• Set exercise 1:
Translate this sentence from the text on New Year resolutions and parenting below into Spanish: "This is not being self-indulgent but will enable you to be a better, more effective parent."
• Set exercise 2:
Find every adverb ending in "-ly" in the text on New Year resolutions and parenting below, and list them in the order they appear.

___ Supplied text ___

The problem with many New Year resolutions is they are often unrealistic and after a few weeks or even days of making a big effort, it’s easy to slip back into old habits. Last Friday my usual spinning class was absolutely packed and I’m pretty sure that by February I probably won’t have to rush to get there early to secure a bike!
As a parent it is particularly difficult to change if you don’t have some good skills/techniques up your sleeve or if you don’t taketime to step back or find out about simple changes you can make that will have a huge impact on family life. It is for that reason I find my work as a parent educator so incredibly rewarding as just helping parents to tweak their approach in a few ways can make a tremendous difference.
In line with the idea of New Year resolutions relating to parenting, the first thing I would suggest is that you resolve to take care of yourself before you worry about how to take care of your children. In order to be fully equipped to support anyone else, you need to make sure that your own needs are being met and that you are not running on empty. This is not being self-indulgent but will enable you to be a better, more effective parent. In an emergency, we are always told by airlines that when travelling with children you need to fit your air mask before your child’s. It’s difficult to imagine actually having the head to do that but it is what is required.

___ Stored data ___

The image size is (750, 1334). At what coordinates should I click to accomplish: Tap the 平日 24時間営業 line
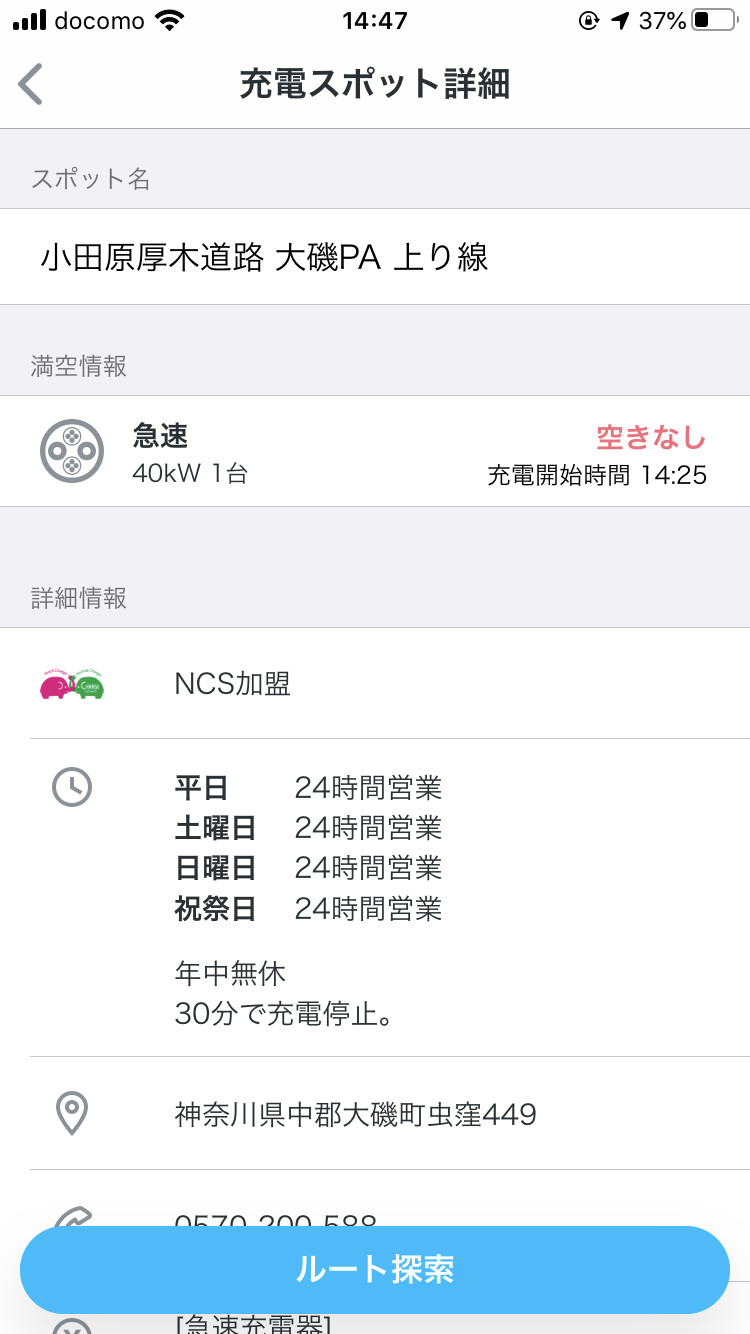pos(308,788)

___

• Problem solution 1:
Esto no es ser autocomplaciente, sino que te permitirá ser un padre mejor y más eficaz.

• Problem solution 2:
absolutely, probably, early, particularly, incredibly, fully, actually